Após a privatização da Eletrobras, a União manteve cerca de 42% de participação na companhia. Entretanto, um dispositivo na lei de privatização estabelece um limite de 10% para o poder de voto de qualquer acionista. O governo alega que tal limitação prejudica a privatização da empresa e coloca um obstáculo ao interesse do setor privado em investir na Eletrobras.
Além disso, o governo argumenta que a União é a única prejudicada pela limitação, por ser a única detentora de ações ordinárias em nível superior a 10%. A Procuradoria-Geral da República, em um parecer favorável à ação, afirmou que houve depreciação da propriedade da União com a redução do poder de voto sem contrapartida.
Diante desse impasse, o ministro Nunes Marques considerou o assunto como um “tema sensível”. Ele destacou que o processo de privatização da Eletrobras foi amplo e democrático, e que há diversos preceitos fundamentais em jogo, como a indisponibilidade do interesse público, o direito à propriedade e os princípios que regem a Administração Pública, em contraponto à segurança jurídica, a proteção da confiança e a legítima expectativa dos acionistas minoritários.
Diante da complexidade do caso, o ministro decidiu remeter a ação à Câmara de Conciliação e Arbitragem da Administração Federal (CCAF), para uma tentativa de conciliação e solução consensual entre as partes envolvidas. O prazo para negociação é de 90 dias.

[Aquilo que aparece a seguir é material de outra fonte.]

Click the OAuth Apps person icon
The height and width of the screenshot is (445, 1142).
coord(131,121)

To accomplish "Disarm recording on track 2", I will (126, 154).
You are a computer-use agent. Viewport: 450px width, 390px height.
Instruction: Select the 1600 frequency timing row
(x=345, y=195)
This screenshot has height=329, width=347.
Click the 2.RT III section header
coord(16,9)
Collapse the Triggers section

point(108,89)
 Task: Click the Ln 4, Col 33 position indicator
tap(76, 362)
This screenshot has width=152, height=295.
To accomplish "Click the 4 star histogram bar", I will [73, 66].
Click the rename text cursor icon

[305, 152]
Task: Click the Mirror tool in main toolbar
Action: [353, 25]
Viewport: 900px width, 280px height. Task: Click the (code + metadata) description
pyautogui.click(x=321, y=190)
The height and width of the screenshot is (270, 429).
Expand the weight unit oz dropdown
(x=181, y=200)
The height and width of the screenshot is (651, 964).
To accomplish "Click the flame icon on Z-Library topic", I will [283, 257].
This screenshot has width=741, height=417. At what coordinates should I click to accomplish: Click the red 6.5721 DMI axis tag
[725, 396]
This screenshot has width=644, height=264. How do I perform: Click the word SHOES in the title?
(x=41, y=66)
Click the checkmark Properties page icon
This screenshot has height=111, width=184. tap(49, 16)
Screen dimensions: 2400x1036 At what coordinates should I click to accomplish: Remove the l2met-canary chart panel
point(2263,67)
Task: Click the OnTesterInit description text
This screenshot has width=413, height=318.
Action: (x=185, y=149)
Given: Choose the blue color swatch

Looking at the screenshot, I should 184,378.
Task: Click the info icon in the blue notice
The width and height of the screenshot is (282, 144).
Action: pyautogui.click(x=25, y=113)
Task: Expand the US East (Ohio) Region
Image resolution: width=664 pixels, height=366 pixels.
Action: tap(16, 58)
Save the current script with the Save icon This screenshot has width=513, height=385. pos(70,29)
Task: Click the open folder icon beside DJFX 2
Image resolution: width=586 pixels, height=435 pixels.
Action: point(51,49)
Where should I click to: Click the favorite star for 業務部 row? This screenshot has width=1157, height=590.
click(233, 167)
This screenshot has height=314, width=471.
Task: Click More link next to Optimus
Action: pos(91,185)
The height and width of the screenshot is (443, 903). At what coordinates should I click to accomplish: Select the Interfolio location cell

Essa decisão do STF demonstra o esforço em buscar uma resolução amigável para um tema delicado que envolve interesses públicos e privados. A conciliação pode ser uma alternativa para buscar um acordo que atenda às demandas de todas as partes envolvidas, visando equilibrar a prestação de um serviço essencial à sociedade brasileira com a rentabilidade econômica e o bom desempenho da administração da empresa.